- _Exercise_: Reproduce the whole listing, character for character.

- _Provided records_:
────

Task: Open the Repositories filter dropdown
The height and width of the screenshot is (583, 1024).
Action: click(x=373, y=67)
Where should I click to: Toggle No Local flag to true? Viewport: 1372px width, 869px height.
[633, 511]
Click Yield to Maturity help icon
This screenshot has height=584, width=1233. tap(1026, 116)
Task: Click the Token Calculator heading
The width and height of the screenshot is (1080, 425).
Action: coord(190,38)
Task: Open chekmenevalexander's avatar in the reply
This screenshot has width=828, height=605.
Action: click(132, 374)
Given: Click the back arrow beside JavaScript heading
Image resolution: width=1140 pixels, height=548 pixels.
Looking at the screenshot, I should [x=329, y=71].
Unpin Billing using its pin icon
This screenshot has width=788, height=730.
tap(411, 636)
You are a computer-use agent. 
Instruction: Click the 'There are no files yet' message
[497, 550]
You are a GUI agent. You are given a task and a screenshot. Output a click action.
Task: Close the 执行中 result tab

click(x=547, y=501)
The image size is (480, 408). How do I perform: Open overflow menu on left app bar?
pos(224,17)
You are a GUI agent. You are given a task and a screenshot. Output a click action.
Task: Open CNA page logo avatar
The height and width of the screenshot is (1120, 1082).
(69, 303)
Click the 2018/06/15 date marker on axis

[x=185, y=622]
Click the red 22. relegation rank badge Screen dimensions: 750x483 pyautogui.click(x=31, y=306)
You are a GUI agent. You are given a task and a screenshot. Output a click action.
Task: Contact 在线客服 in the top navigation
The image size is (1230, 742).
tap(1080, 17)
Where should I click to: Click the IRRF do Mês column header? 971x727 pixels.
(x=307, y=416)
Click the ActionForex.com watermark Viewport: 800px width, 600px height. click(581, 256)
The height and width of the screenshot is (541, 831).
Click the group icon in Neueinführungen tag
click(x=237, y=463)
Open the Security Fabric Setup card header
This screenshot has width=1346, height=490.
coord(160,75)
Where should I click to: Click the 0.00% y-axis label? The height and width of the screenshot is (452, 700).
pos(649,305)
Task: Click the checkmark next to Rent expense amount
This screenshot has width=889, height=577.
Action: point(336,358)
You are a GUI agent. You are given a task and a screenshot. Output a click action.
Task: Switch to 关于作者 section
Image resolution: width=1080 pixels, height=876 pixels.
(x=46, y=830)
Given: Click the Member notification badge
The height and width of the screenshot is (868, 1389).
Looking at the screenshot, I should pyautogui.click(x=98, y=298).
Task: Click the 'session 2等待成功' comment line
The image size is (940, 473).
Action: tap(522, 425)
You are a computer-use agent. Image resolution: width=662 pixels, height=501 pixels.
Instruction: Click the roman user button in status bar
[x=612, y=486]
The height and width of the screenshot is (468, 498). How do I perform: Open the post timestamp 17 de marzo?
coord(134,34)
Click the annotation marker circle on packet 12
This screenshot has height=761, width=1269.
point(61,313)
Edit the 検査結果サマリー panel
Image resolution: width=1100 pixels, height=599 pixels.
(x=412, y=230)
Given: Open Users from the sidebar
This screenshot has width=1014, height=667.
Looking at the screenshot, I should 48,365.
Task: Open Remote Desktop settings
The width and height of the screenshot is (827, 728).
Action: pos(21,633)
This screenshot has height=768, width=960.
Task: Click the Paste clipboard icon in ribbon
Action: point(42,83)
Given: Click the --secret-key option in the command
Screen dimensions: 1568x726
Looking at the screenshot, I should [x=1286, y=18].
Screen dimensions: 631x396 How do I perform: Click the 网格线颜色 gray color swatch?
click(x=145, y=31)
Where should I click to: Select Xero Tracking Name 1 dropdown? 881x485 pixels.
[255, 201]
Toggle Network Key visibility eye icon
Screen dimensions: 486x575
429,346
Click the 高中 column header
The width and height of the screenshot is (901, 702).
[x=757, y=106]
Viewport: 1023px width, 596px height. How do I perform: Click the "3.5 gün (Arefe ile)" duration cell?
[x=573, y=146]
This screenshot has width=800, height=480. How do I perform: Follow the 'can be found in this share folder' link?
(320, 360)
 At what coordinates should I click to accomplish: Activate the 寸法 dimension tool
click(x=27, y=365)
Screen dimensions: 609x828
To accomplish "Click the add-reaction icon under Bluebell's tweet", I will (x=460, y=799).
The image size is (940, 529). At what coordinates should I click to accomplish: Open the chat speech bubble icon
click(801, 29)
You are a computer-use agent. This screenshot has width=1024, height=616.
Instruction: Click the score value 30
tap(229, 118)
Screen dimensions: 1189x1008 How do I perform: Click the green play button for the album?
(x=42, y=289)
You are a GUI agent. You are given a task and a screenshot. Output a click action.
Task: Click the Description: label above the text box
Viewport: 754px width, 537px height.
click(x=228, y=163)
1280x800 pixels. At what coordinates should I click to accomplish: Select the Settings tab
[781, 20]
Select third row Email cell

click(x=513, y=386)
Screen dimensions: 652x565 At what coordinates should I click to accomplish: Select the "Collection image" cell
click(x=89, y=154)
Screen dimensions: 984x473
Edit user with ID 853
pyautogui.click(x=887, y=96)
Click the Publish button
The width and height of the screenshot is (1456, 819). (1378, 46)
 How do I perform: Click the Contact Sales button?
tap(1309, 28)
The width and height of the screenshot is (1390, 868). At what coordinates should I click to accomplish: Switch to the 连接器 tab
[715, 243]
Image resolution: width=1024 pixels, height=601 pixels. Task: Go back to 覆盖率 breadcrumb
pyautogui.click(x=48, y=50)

────

- _Response to the task_:
Task: Open the Repositories filter dropdown
The height and width of the screenshot is (583, 1024).
Action: click(x=373, y=67)
Where should I click to: Toggle No Local flag to true? Viewport: 1372px width, 869px height.
[633, 511]
Click Yield to Maturity help icon
This screenshot has height=584, width=1233. tap(1026, 116)
Task: Click the Token Calculator heading
The width and height of the screenshot is (1080, 425).
Action: coord(190,38)
Task: Open chekmenevalexander's avatar in the reply
This screenshot has width=828, height=605.
Action: click(132, 374)
Given: Click the back arrow beside JavaScript heading
Image resolution: width=1140 pixels, height=548 pixels.
Looking at the screenshot, I should [x=329, y=71].
Unpin Billing using its pin icon
This screenshot has width=788, height=730.
tap(411, 636)
You are a computer-use agent. 
Instruction: Click the 'There are no files yet' message
[497, 550]
You are a GUI agent. You are given a task and a screenshot. Output a click action.
Task: Close the 执行中 result tab

click(x=547, y=501)
The image size is (480, 408). How do I perform: Open overflow menu on left app bar?
pos(224,17)
You are a GUI agent. You are given a task and a screenshot. Output a click action.
Task: Open CNA page logo avatar
The height and width of the screenshot is (1120, 1082).
(69, 303)
Click the 2018/06/15 date marker on axis

[x=185, y=622]
Click the red 22. relegation rank badge Screen dimensions: 750x483 pyautogui.click(x=31, y=306)
You are a GUI agent. You are given a task and a screenshot. Output a click action.
Task: Contact 在线客服 in the top navigation
The image size is (1230, 742).
tap(1080, 17)
Where should I click to: Click the IRRF do Mês column header? 971x727 pixels.
(x=307, y=416)
Click the ActionForex.com watermark Viewport: 800px width, 600px height. click(581, 256)
The height and width of the screenshot is (541, 831).
Click the group icon in Neueinführungen tag
click(x=237, y=463)
Open the Security Fabric Setup card header
This screenshot has width=1346, height=490.
coord(160,75)
Where should I click to: Click the 0.00% y-axis label? The height and width of the screenshot is (452, 700).
pos(649,305)
Task: Click the checkmark next to Rent expense amount
This screenshot has width=889, height=577.
Action: point(336,358)
You are a GUI agent. You are given a task and a screenshot. Output a click action.
Task: Switch to 关于作者 section
Image resolution: width=1080 pixels, height=876 pixels.
(x=46, y=830)
Given: Click the Member notification badge
The height and width of the screenshot is (868, 1389).
Looking at the screenshot, I should pyautogui.click(x=98, y=298).
Task: Click the 'session 2等待成功' comment line
The image size is (940, 473).
Action: tap(522, 425)
You are a computer-use agent. Image resolution: width=662 pixels, height=501 pixels.
Instruction: Click the roman user button in status bar
[x=612, y=486]
The height and width of the screenshot is (468, 498). How do I perform: Open the post timestamp 17 de marzo?
coord(134,34)
Click the annotation marker circle on packet 12
This screenshot has height=761, width=1269.
point(61,313)
Edit the 検査結果サマリー panel
Image resolution: width=1100 pixels, height=599 pixels.
(x=412, y=230)
Given: Open Users from the sidebar
This screenshot has width=1014, height=667.
Looking at the screenshot, I should 48,365.
Task: Open Remote Desktop settings
The width and height of the screenshot is (827, 728).
Action: pos(21,633)
This screenshot has height=768, width=960.
Task: Click the Paste clipboard icon in ribbon
Action: point(42,83)
Given: Click the --secret-key option in the command
Screen dimensions: 1568x726
Looking at the screenshot, I should [x=1286, y=18].
Screen dimensions: 631x396 How do I perform: Click the 网格线颜色 gray color swatch?
click(x=145, y=31)
Where should I click to: Select Xero Tracking Name 1 dropdown? 881x485 pixels.
[255, 201]
Toggle Network Key visibility eye icon
Screen dimensions: 486x575
429,346
Click the 高中 column header
The width and height of the screenshot is (901, 702).
[x=757, y=106]
Viewport: 1023px width, 596px height. How do I perform: Click the "3.5 gün (Arefe ile)" duration cell?
[x=573, y=146]
This screenshot has width=800, height=480. How do I perform: Follow the 'can be found in this share folder' link?
(320, 360)
 At what coordinates should I click to accomplish: Activate the 寸法 dimension tool
click(x=27, y=365)
Screen dimensions: 609x828
To accomplish "Click the add-reaction icon under Bluebell's tweet", I will (x=460, y=799).
The image size is (940, 529). At what coordinates should I click to accomplish: Open the chat speech bubble icon
click(801, 29)
You are a computer-use agent. This screenshot has width=1024, height=616.
Instruction: Click the score value 30
tap(229, 118)
Screen dimensions: 1189x1008 How do I perform: Click the green play button for the album?
(x=42, y=289)
You are a GUI agent. You are given a task and a screenshot. Output a click action.
Task: Click the Description: label above the text box
Viewport: 754px width, 537px height.
click(x=228, y=163)
1280x800 pixels. At what coordinates should I click to accomplish: Select the Settings tab
[781, 20]
Select third row Email cell

click(x=513, y=386)
Screen dimensions: 652x565 At what coordinates should I click to accomplish: Select the "Collection image" cell
click(x=89, y=154)
Screen dimensions: 984x473
Edit user with ID 853
pyautogui.click(x=887, y=96)
Click the Publish button
The width and height of the screenshot is (1456, 819). (1378, 46)
 How do I perform: Click the Contact Sales button?
tap(1309, 28)
The width and height of the screenshot is (1390, 868). At what coordinates should I click to accomplish: Switch to the 连接器 tab
[715, 243]
Image resolution: width=1024 pixels, height=601 pixels. Task: Go back to 覆盖率 breadcrumb
pyautogui.click(x=48, y=50)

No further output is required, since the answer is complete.